THE DATA Start Marker

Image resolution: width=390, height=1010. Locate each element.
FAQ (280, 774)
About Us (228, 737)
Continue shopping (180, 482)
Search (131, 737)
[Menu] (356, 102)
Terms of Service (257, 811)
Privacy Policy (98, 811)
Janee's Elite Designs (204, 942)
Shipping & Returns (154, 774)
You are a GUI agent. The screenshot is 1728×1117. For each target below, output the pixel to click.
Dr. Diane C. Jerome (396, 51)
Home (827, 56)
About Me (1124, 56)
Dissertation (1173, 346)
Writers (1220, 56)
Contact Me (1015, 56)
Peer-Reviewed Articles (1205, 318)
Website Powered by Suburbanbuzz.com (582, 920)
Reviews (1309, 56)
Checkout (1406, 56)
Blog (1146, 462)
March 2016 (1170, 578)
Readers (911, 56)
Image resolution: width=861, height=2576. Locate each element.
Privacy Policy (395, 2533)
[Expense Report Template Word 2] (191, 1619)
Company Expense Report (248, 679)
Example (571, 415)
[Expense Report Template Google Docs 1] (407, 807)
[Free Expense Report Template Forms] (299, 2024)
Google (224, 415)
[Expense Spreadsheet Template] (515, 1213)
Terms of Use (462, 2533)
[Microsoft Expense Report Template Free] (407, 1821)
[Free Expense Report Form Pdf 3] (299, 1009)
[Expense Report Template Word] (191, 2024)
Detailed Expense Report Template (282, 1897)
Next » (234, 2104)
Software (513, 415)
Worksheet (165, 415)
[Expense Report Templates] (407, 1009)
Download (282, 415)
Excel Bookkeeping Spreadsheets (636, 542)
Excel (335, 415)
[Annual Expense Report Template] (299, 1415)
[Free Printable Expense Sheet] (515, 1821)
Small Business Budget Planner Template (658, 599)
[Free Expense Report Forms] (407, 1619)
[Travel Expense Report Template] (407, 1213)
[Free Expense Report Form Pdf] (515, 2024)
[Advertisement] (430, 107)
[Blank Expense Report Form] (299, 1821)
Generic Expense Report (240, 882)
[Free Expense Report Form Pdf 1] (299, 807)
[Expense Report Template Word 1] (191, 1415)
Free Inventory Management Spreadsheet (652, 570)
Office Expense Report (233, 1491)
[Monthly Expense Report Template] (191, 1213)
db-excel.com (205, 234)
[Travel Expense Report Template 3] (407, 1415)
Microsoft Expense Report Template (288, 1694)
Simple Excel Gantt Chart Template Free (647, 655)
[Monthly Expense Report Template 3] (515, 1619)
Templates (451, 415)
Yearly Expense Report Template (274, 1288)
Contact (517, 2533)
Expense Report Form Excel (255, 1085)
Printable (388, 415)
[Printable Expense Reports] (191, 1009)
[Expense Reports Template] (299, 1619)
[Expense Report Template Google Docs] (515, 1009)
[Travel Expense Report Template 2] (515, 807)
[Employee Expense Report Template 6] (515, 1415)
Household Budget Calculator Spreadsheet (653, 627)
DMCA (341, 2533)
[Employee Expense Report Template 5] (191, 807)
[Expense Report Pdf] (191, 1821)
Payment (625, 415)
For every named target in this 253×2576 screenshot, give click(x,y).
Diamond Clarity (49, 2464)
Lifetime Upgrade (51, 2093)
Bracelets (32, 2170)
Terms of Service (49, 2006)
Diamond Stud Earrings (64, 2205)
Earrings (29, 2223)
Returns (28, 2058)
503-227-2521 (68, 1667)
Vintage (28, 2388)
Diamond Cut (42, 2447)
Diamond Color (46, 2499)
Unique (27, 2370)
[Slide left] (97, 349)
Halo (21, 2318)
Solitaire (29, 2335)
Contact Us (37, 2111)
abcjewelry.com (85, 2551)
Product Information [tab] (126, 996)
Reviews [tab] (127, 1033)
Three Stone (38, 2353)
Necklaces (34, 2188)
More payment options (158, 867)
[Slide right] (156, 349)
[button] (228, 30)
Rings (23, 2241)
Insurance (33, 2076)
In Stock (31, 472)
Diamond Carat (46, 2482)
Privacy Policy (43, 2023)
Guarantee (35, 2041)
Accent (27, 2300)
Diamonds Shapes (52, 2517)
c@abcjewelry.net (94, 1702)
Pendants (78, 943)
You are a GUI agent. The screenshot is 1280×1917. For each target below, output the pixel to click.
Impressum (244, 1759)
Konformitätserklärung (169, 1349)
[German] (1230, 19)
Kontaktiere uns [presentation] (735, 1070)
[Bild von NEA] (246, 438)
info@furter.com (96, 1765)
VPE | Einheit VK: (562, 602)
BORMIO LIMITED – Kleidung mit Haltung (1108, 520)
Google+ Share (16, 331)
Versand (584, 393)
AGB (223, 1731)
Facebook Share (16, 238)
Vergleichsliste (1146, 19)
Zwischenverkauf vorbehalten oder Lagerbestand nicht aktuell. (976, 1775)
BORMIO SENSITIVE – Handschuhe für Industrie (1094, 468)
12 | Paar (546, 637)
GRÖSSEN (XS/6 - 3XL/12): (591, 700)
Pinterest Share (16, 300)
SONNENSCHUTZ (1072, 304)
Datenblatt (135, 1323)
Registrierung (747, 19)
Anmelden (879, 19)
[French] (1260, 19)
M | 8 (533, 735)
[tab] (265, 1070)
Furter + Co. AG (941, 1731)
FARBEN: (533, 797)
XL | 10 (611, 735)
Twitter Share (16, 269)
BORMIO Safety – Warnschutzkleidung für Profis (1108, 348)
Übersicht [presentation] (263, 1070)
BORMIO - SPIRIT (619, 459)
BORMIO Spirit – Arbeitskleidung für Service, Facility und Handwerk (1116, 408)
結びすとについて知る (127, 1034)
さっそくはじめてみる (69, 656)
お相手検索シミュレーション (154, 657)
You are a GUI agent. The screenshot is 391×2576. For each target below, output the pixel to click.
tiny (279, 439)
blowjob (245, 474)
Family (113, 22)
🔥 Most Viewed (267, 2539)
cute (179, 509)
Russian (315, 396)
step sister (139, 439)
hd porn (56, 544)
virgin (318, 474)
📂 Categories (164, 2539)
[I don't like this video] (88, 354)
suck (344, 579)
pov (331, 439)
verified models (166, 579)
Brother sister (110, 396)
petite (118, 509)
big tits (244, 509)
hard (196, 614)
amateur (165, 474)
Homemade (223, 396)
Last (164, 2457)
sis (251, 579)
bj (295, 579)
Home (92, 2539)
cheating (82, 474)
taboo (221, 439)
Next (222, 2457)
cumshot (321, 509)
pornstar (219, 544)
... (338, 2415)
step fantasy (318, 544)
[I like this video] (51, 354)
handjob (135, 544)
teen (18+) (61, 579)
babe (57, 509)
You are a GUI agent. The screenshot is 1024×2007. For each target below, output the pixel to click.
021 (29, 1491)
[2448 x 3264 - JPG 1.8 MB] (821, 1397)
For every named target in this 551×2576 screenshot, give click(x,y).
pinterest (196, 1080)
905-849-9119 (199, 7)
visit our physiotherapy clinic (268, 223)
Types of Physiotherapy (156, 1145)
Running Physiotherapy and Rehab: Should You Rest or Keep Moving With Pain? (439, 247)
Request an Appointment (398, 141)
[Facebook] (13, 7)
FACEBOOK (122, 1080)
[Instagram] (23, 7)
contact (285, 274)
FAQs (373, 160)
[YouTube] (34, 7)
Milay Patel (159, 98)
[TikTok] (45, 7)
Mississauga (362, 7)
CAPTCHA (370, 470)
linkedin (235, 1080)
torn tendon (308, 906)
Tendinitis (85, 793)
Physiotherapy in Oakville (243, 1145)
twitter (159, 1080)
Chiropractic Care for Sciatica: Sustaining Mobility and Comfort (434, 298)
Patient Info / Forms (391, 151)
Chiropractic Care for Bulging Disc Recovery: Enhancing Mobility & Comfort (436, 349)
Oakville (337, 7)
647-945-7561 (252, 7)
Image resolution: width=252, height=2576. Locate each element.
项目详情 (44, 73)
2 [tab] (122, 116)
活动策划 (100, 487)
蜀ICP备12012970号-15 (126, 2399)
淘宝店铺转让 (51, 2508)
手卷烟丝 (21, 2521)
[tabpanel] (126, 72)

THE DATA End Marker

▶ _AIM OF THE EXERCISE_
Search the entries above for the string "named". Copy each line in which it appears.

▶ _REPLY TO THE TASK_
For every named target in this 253×2576 screenshot, give click(x,y).
For every named target in this 551×2576 screenshot, give click(x,y).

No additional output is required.